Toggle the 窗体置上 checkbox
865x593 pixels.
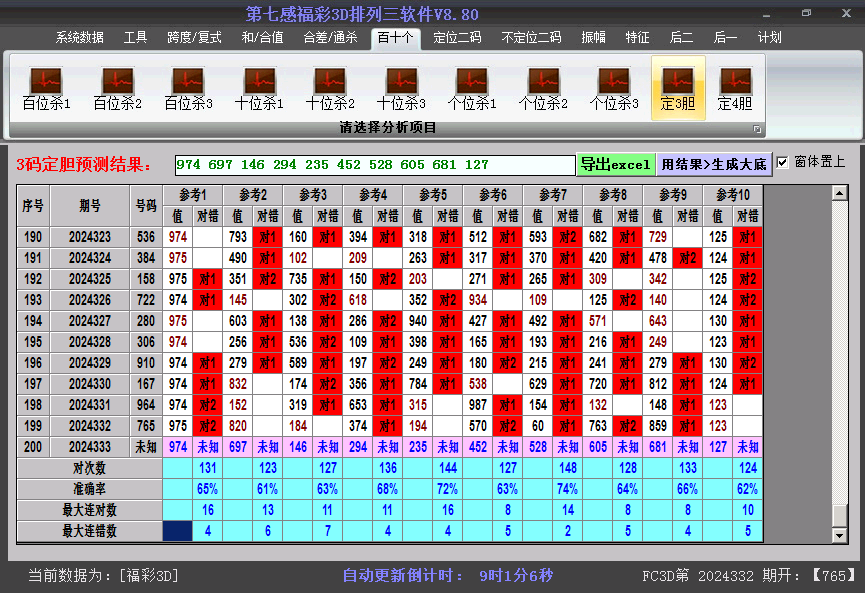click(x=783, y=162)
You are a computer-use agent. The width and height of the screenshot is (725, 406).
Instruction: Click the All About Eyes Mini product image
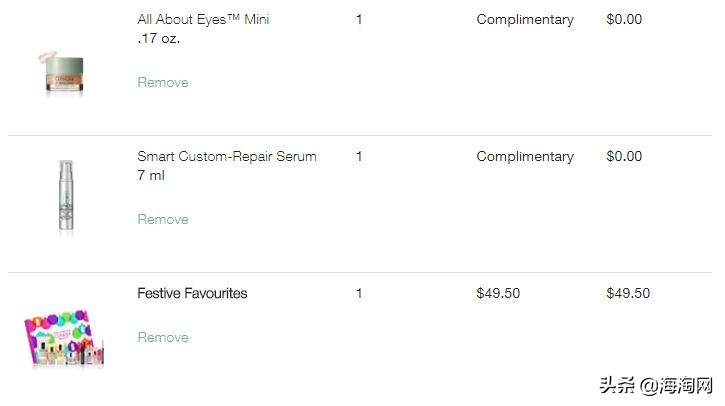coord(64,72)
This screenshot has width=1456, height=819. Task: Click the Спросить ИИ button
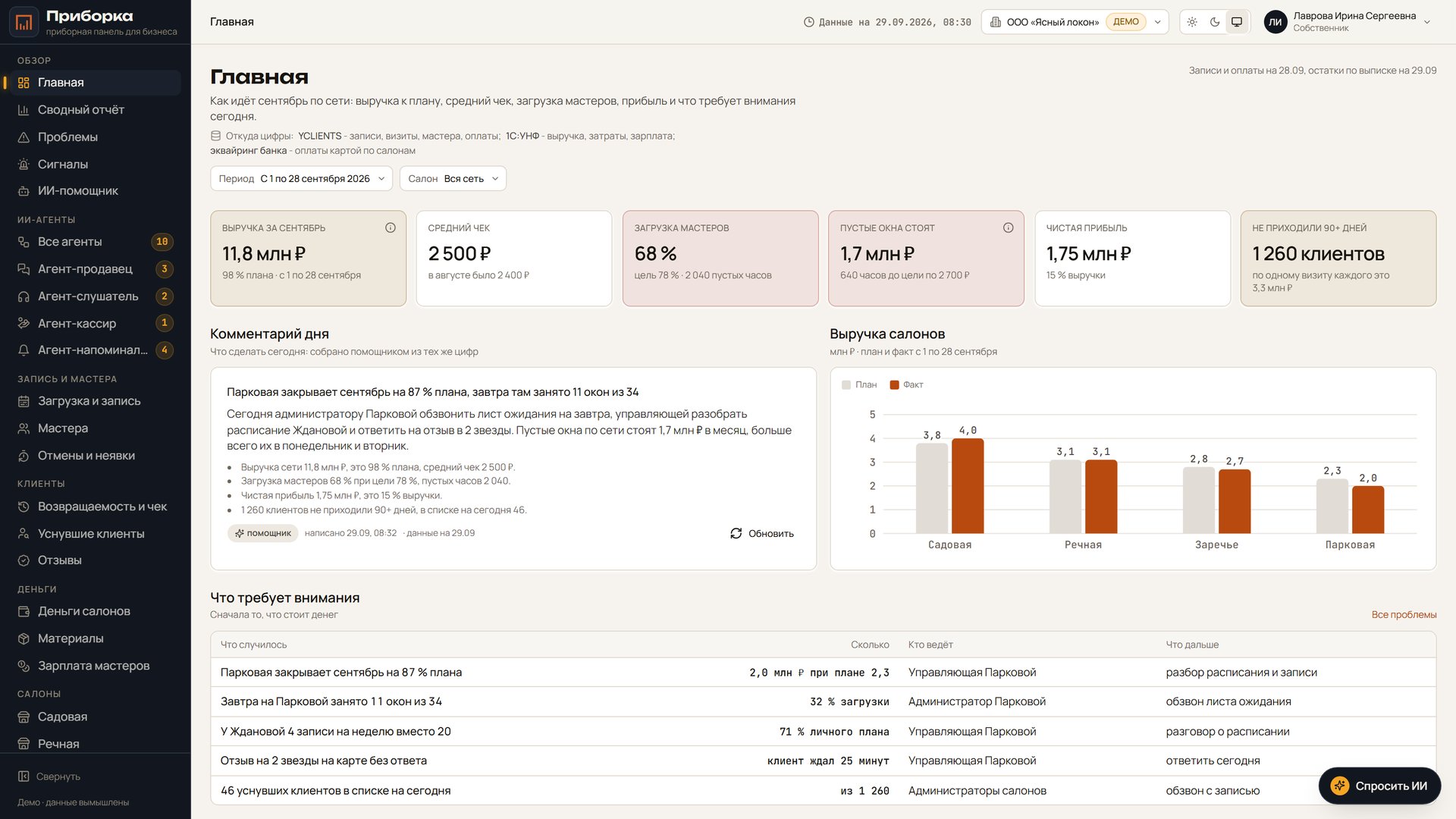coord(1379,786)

(Problem description) The required answer is the material repeated exactly, with no images in it.

(Response area)
Toggle the 窗体置上 checkbox
865x593 pixels.
click(x=783, y=162)
You are a computer-use agent. The width and height of the screenshot is (725, 406).
Instruction: Click the All About Eyes Mini product image
coord(64,72)
This screenshot has width=1456, height=819. Task: Click the Спросить ИИ button
coord(1379,786)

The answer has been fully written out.